WHY t+1 entry: The signal at t is computed using data up to and including price[t]. Using price[t] as both signal input and entry price assumes you can trade at the same price used to generate the signal — unrealistic in practice. Entry at t+1 enforces a strict causal boundary: signal → wait → trade → measure.

This also keeps the return window cleanly separated from the estimation window in event studies (BMP test), eliminating the need for ad-hoc shift corrections.
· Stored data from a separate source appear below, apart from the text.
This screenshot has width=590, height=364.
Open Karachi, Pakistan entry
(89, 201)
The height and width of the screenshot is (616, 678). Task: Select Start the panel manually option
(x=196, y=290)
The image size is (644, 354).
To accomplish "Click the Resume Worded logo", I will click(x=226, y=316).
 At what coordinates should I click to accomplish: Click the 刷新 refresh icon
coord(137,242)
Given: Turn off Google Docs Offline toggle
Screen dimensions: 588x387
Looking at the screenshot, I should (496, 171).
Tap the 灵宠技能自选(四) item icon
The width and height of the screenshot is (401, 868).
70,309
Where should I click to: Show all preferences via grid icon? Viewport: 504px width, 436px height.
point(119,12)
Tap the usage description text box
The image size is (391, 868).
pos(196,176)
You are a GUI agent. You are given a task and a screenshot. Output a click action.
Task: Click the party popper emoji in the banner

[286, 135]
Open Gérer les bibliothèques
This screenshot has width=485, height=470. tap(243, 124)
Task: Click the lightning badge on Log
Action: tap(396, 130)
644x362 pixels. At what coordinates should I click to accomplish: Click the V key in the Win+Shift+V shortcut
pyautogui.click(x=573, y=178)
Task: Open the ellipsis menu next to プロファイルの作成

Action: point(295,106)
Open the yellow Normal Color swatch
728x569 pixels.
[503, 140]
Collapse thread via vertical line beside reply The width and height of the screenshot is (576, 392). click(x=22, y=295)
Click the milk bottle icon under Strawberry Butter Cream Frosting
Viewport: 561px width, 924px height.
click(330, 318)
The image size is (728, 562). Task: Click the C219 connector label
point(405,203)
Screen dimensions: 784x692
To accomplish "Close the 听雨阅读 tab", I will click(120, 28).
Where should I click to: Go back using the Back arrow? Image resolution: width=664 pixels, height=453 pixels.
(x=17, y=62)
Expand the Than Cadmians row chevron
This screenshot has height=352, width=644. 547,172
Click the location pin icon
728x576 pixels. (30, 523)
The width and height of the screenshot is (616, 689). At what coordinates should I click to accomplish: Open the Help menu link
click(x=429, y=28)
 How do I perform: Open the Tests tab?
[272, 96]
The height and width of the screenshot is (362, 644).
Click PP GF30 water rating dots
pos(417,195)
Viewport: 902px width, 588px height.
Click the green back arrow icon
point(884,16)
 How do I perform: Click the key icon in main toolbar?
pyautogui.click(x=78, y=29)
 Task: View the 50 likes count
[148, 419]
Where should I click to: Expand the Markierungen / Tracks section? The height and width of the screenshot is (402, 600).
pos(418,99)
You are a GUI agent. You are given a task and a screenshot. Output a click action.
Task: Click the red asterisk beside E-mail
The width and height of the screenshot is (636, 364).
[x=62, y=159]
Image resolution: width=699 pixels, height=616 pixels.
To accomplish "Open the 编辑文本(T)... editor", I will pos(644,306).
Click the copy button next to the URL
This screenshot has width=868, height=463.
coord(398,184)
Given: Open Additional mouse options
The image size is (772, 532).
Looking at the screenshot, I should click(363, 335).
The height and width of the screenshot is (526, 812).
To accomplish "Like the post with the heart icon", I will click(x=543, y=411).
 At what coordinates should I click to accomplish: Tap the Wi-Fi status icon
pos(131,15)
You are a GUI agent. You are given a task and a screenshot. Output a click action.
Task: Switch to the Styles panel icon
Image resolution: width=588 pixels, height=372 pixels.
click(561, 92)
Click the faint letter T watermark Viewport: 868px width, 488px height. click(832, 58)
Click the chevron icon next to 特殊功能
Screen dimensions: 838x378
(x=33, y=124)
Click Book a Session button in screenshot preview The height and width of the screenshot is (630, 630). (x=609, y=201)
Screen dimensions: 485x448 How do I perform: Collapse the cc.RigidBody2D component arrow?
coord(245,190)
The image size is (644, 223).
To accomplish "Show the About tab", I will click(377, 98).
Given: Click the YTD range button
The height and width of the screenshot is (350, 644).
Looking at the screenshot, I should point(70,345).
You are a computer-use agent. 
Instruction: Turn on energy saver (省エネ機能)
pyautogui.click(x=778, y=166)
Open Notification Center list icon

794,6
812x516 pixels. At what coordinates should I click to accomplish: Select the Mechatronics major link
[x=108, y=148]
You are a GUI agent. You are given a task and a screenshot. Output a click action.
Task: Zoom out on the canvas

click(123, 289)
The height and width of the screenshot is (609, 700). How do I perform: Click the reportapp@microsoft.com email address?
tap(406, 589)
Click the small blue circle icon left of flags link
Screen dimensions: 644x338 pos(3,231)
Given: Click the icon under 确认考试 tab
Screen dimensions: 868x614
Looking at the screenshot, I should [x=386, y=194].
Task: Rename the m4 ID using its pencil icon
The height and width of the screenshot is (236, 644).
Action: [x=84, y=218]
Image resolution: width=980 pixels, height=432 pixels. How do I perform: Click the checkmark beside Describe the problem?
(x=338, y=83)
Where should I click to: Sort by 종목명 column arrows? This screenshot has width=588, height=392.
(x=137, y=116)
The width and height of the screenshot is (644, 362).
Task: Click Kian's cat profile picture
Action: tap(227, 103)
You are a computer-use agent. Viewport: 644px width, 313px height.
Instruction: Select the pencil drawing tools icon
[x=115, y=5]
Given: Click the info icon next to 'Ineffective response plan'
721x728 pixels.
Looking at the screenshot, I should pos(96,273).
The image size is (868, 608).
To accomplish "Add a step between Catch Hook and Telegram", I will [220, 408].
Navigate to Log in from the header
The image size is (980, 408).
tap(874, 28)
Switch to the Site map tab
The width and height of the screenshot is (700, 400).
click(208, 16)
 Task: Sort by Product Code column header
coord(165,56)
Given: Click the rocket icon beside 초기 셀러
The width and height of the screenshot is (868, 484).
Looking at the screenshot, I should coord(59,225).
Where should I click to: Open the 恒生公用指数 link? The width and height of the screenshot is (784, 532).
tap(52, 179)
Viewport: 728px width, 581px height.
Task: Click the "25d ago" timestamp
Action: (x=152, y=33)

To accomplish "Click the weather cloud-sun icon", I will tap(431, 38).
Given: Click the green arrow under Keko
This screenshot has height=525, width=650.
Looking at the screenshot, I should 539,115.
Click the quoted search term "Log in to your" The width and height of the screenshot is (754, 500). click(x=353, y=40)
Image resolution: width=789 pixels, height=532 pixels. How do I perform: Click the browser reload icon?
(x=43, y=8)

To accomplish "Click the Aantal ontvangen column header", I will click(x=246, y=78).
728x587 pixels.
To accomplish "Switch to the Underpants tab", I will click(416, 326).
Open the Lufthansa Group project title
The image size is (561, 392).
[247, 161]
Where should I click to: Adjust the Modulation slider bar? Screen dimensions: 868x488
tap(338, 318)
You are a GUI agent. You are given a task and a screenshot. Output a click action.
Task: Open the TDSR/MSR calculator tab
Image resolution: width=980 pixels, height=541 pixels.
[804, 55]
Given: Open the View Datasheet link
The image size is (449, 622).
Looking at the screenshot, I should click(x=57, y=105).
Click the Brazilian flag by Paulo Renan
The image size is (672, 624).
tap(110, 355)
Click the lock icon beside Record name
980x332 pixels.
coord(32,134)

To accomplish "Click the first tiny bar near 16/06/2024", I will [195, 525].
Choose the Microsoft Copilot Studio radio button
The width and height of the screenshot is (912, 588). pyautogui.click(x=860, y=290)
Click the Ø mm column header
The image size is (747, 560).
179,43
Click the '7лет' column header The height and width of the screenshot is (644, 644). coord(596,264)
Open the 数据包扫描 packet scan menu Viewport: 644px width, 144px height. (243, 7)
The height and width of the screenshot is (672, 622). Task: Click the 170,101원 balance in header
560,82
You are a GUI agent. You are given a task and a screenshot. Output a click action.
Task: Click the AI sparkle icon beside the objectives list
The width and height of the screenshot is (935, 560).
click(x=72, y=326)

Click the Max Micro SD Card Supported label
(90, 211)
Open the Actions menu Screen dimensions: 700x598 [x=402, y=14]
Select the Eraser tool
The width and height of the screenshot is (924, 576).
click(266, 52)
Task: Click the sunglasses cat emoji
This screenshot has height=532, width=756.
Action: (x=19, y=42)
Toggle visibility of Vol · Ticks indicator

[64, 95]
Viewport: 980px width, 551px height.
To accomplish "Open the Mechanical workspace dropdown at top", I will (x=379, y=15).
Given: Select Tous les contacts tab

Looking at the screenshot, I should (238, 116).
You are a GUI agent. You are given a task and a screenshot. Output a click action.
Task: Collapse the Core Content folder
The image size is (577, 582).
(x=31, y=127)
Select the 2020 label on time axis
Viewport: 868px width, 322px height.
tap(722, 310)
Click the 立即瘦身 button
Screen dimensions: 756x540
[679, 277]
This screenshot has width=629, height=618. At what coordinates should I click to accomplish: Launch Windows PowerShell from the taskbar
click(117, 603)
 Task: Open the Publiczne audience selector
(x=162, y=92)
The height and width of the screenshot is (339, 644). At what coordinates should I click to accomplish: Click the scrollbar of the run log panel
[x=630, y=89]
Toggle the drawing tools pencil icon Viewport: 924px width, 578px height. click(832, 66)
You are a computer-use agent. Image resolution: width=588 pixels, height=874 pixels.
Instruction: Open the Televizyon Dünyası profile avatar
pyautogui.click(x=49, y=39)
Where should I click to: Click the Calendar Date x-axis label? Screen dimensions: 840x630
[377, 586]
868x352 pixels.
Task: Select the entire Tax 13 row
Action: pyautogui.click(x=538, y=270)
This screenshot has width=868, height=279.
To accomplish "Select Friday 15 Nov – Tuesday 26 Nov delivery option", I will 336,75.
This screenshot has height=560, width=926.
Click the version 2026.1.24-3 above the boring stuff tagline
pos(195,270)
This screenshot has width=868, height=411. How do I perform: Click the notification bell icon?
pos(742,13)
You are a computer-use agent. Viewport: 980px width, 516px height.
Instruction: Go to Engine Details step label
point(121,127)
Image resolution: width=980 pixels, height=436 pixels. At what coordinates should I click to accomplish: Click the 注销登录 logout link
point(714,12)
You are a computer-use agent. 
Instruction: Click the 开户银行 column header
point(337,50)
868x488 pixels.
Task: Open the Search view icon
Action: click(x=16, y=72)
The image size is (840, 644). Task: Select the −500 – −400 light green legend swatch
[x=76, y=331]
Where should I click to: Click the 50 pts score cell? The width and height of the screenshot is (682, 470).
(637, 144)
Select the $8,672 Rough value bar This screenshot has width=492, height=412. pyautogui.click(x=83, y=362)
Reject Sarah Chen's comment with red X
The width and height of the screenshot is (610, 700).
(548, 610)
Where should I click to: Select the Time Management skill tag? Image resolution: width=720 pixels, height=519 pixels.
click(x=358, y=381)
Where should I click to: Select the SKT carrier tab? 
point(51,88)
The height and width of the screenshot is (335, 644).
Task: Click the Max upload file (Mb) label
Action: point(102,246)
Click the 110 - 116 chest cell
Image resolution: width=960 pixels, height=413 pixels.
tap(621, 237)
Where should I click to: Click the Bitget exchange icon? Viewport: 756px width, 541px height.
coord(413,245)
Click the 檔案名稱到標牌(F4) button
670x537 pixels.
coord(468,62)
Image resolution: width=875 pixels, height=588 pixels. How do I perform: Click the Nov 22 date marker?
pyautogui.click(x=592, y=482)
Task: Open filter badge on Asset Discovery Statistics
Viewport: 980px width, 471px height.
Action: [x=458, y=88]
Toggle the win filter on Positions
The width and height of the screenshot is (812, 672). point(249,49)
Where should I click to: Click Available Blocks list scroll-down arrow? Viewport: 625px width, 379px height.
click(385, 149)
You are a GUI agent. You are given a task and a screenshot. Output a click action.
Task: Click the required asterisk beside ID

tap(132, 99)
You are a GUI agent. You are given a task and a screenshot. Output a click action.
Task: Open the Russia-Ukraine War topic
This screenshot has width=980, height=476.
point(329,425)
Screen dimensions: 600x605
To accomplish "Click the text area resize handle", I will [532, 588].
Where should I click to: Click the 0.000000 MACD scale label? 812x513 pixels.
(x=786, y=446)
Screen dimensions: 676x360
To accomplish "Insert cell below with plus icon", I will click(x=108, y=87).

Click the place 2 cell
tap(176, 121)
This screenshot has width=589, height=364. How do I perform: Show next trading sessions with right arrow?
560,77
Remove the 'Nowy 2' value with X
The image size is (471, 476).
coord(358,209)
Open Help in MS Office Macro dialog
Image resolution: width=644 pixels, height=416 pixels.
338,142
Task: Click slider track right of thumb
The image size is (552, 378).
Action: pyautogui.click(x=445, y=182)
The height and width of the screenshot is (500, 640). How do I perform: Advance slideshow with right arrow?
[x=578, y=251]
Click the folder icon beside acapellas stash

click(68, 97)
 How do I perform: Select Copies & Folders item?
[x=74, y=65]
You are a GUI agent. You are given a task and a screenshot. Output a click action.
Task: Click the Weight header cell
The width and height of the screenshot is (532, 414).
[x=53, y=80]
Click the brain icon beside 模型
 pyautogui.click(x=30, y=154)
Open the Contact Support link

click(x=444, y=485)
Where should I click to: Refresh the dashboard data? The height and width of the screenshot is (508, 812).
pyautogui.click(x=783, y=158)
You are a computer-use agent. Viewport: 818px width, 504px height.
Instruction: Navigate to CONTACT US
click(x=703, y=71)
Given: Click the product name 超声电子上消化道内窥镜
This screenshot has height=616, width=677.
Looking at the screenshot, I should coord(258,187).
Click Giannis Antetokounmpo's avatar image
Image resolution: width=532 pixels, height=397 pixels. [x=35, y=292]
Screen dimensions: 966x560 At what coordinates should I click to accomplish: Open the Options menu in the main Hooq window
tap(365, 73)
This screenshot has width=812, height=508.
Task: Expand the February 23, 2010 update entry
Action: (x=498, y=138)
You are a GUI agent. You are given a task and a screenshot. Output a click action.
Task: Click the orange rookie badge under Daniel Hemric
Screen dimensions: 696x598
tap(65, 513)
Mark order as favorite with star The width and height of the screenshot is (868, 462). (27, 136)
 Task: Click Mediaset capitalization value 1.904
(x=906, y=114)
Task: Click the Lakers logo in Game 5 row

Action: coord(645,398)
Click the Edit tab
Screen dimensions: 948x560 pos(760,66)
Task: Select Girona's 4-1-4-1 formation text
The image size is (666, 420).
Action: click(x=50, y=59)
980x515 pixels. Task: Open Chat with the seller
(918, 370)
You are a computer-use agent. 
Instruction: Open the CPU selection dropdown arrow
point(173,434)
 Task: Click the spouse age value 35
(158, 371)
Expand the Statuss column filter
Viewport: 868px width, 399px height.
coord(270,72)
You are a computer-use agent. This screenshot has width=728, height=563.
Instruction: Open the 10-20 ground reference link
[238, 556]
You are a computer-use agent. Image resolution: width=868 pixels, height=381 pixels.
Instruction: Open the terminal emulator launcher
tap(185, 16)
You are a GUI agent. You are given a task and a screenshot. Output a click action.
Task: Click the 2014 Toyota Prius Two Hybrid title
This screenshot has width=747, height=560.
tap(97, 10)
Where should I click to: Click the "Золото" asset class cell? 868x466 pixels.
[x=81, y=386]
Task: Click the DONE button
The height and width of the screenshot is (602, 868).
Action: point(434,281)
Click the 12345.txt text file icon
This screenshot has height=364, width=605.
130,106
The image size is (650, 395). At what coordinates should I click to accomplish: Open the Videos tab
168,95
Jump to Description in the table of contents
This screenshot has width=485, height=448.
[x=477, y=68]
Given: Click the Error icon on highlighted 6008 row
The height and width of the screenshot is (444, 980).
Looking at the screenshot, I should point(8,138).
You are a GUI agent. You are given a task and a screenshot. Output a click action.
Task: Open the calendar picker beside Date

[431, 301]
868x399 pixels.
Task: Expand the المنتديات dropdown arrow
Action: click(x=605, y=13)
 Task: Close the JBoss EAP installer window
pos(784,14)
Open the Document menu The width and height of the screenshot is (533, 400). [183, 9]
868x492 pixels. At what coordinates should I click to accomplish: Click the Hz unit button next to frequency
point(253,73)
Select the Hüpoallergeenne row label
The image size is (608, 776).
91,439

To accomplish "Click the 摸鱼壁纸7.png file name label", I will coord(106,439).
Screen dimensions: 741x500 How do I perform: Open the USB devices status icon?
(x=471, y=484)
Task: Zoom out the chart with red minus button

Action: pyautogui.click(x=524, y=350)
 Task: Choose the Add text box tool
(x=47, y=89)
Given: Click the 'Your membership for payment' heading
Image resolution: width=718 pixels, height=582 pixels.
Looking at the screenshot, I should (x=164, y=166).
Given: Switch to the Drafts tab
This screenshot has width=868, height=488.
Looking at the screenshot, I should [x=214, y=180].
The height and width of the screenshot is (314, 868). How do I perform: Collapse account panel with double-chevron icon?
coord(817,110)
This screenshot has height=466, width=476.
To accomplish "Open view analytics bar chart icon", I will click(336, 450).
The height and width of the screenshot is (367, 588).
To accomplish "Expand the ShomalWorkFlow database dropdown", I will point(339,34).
Dividing by N normalizes returns to a per-period basis, making different forward_periods directly comparable on a scale basis (see Notes for the scope boundary).

Parameters:

Name	Type	Description	Default
`df`	`DataFrame`	Must contain `date`, `asset_id`, `price`. Must already be sorted with regular spacing per asset on the time axis; this function shifts by row count and does not inspect `date`.	required
`forward_periods`	`int`	Holding horizon in rows of the time axis, not calendar time (default 5). On a daily panel this is 5 trading days; on a weekly panel, 5 weeks; on 1-min bars, 5 minutes. Frequency is the caller's responsibility.	`5`

Returns:

Type	Description
`DataFrame`	Input DataFrame with `forward_return` column appended.
`DataFrame`	Rows where forward return is null (end of series) are dropped.

Notes

The ÷N per-period normalization is a scale choice with three caveats the caller should know:

Arithmetic, not summed-log-return. This is the arithmetic per-period mean of a simple return, not the academic-standard direct long-horizon regression of summed log returns on the predictor (the latter is linear-additive across horizons by construction).
Compounding bias. Compounding at the arithmetic mean is an upward-biased estimator of cumulative wealth; the bias grows with N and per-bar return variance. Negligible for rank-based information coefficient (IC); not negligible for signed-return mean and t-tests at large N.
Scale, not inference. ÷N aligns the scale across horizons — it does not address the inference problem. Overlap is handled by heteroskedasticity-and-autocorrelation-consistent (HAC) (see :class:factrix.stats.NeweyWest); across-horizon selection is handled by the family-wise error rate (FWER) correction in :func:factrix.multi_factor.bhy. The three concerns (scale, overlap, cross-horizon selection) are addressed at separate layers; overlap and across-horizon dependence share a common source in the persistent regressor, but each requires its own tool.

References

Fama & French (1988). "Dividend Yields and Expected Stock Returns." Journal of Financial Economics, 22(1), 3–25. Direct summed-log-return long-horizon regression — the academic-standard alternative to factrix's ÷N.
Jacquier, Kane & Marcus (2003). "Geometric or Arithmetic Mean: A Reconsideration." Financial Analysts Journal, 59(6), 46–53. Compounding bias of the arithmetic mean and the unbiased horizon-weighted blend.
Boudoukh, Richardson & Whitelaw (2008). "The Myth of Long-Horizon Predictability." Review of Financial Studies, 21(4), 1577–1605. Documents that across-horizon regression statistics share information through the persistent regressor — separate from any per-period scaling choice, and the reason inference across horizons is not addressed by normalization.

Examples:

>>> import factrix as fx
>>> from factrix.preprocess import compute_forward_return
>>> raw = fx.datasets.make_cs_panel(n_assets=20, n_dates=120)
>>> panel = compute_forward_return(raw, forward_periods=5)
>>> "forward_return" in panel.columns
True
>>> panel["forward_return"].null_count() == 0
True

The output panel is the canonical input to fx.evaluate:

>>> cfg = fx.AnalysisConfig.individual_continuous(forward_periods=5)
>>> profile = fx.evaluate(panel, cfg)
>>> isinstance(profile, fx.FactorProfile)
True